Giving new meaning to food for thought (Fort Wayne News-Sentinel, Indiana)

Diane Evans: Last summer, while vacationing at Chautauqua Institution in upstate New York, I caught a lecture by a psychologist from Florida. I can’t remember what he talked about. But I can still see him, neatly groomed and quiet spoken, telling those gathered about his plans for dinner that night. He had already packed his food in a brown bag, he said. He intended to spend a full hour eating alone in an open, grassy area, where he would chew each bite and savor each taste.

What he described was the practice of eating mindfully.

Recently, a book arrived in the mail from a publisher representing Susan Albers, a psychologist who lives in Wooster, Ohio, and counsels students at Ohio Wesleyan University. Albers is 29, and she has a new book out titled “Eating Mindfully.”

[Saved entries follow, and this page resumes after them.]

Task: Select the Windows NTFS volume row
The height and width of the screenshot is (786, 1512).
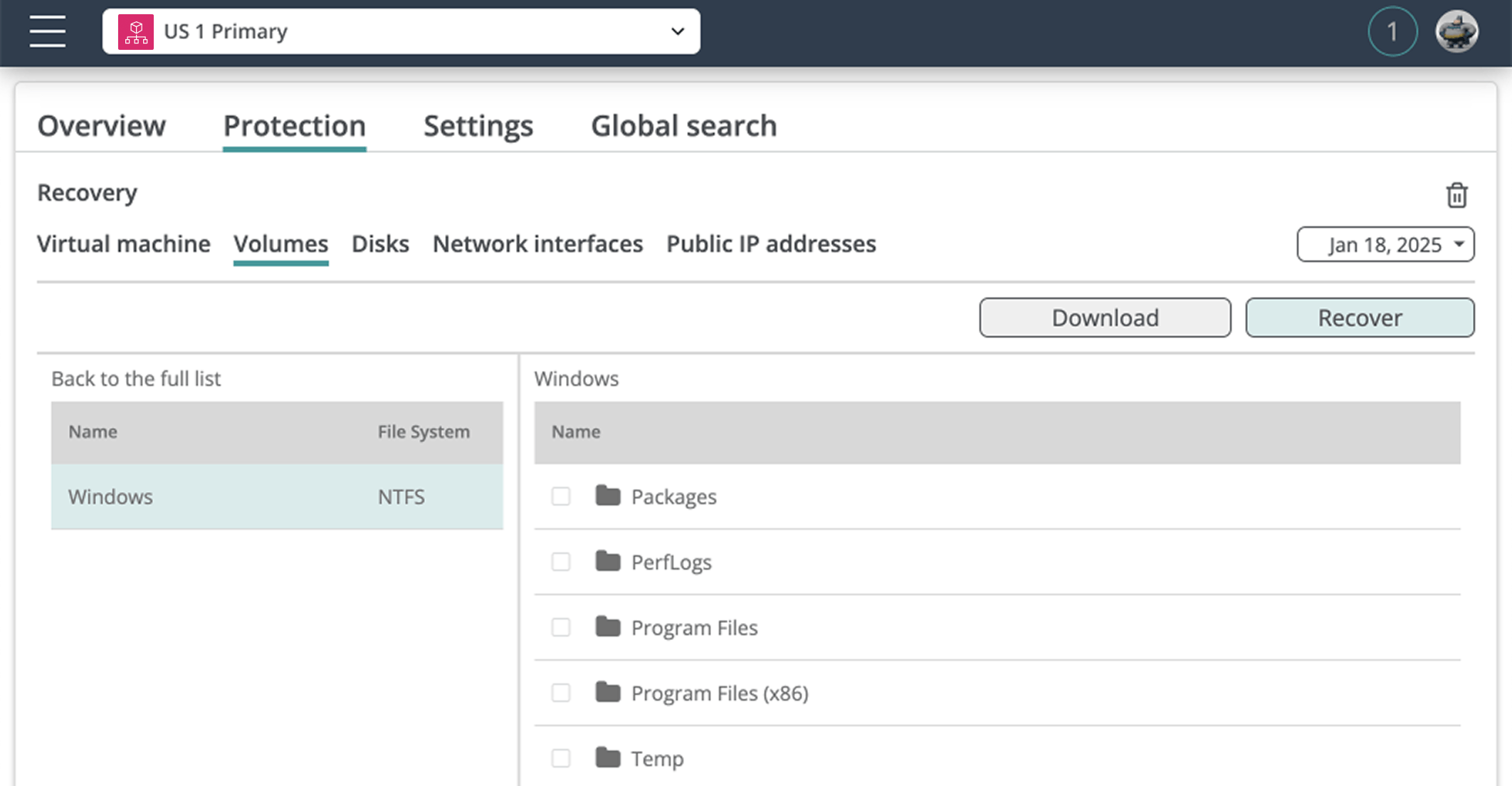Action: point(276,496)

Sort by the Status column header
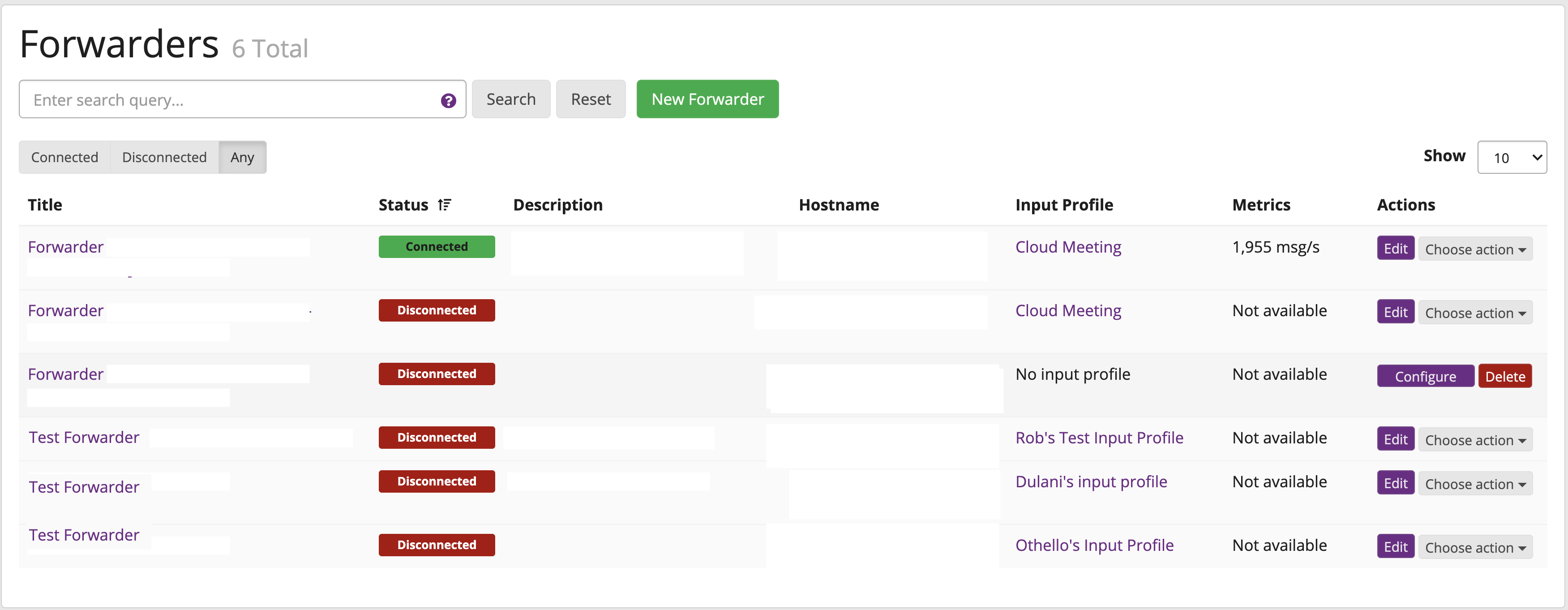[x=403, y=205]
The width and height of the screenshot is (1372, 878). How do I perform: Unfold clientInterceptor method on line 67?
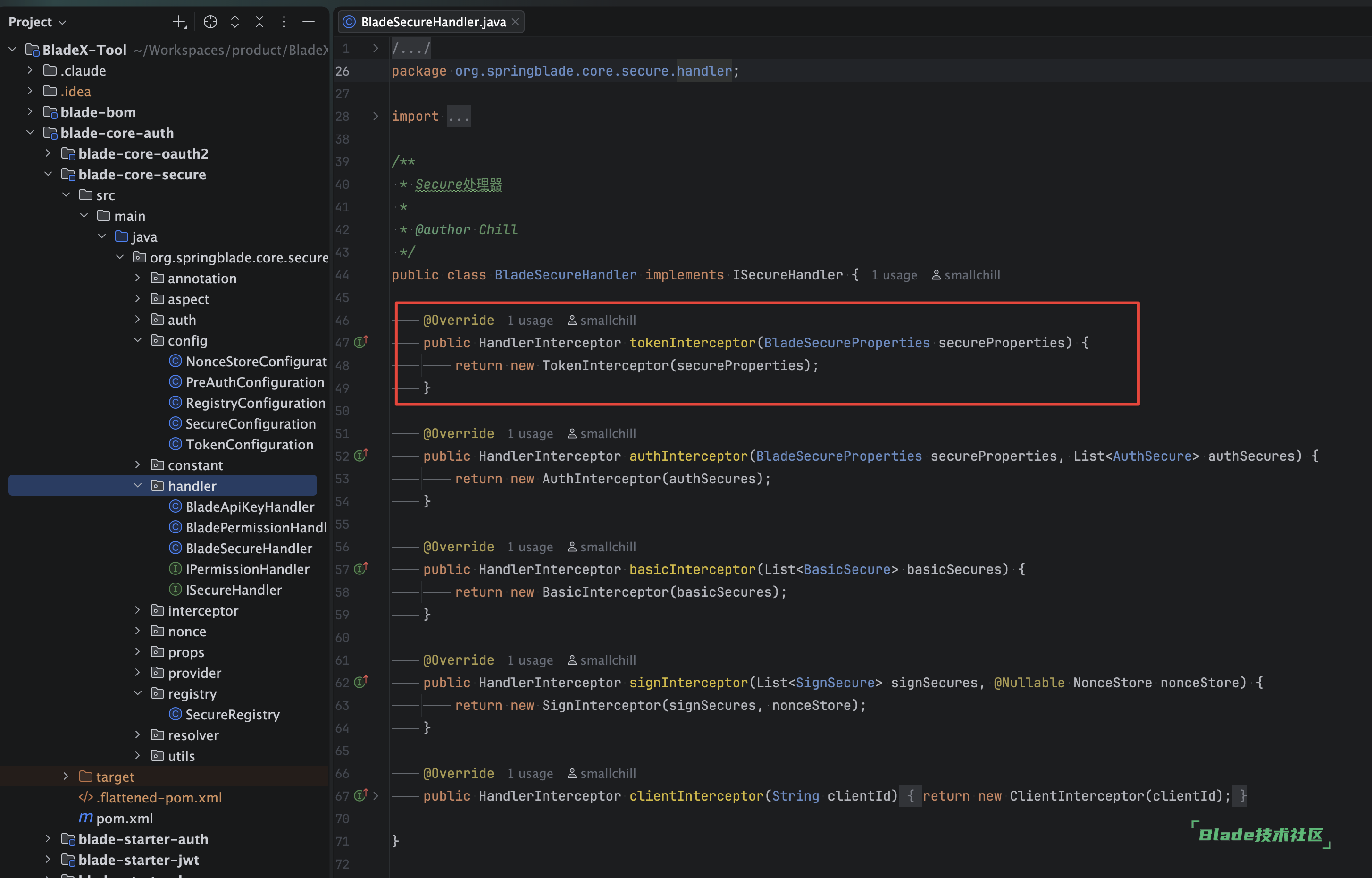click(376, 795)
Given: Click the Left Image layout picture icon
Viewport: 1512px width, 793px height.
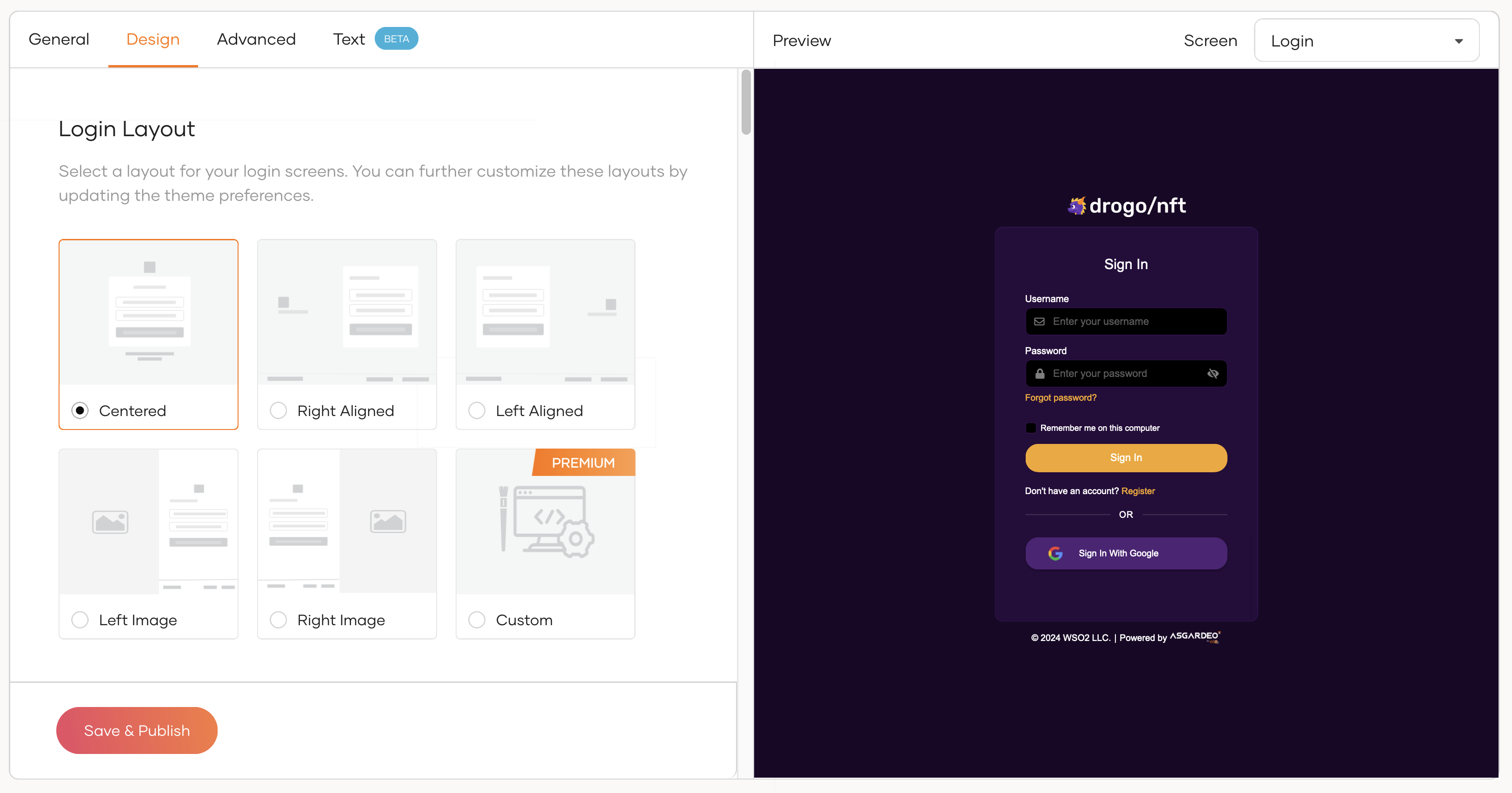Looking at the screenshot, I should coord(110,522).
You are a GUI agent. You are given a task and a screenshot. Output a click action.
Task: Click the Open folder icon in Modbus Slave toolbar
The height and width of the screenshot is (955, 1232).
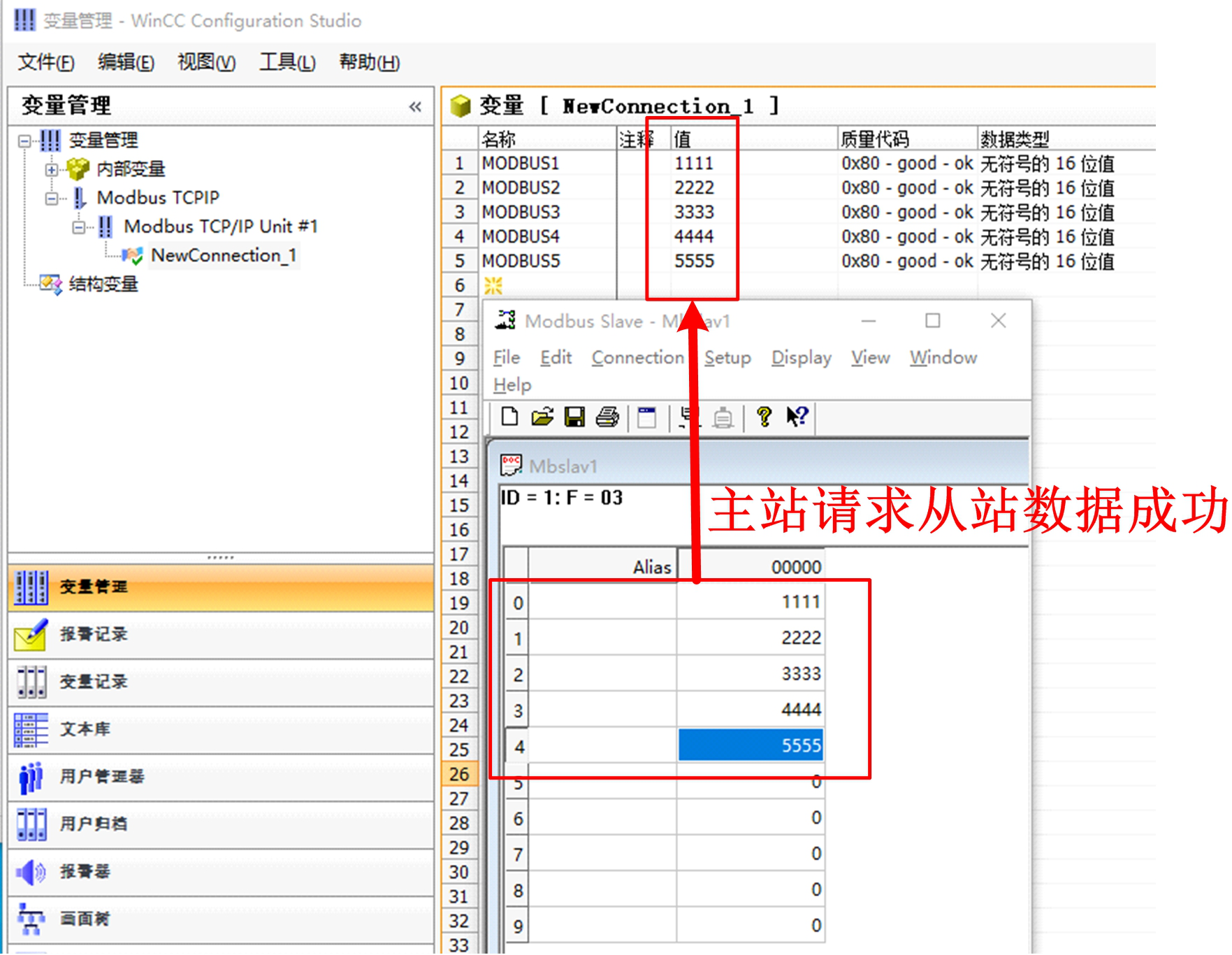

“A lot of students have eating issues,” she said. “Dieting doesn’t work. The key to healthy eating is really controlling your mind and being in touch with your body.”

Albers was first introduced to the concept of mindfulness when she spent a summer as an exchange student with a Buddhist family in Japan.

We all have times of mindless eating. Albers sets forth an approach meant to help break bad habits – so that eating becomes smart and purposeful, something we’re aware of doing, and not something done compulsively.
“It’s also about being compassionate with yourself and accepting yourself,” Albers said when we talked. “Our culture really sets us up to feel ashamed of our bodies and ashamed of ourselves.”

The obesity problem in our nation and world gives new relevance to ideas on how we think of food and our consumption of it. There are many fad diets. The idea of mindful eating is in contrast to quick and easy.

Albers’ book, published by New Harbinger Publications, is available in major bookstores.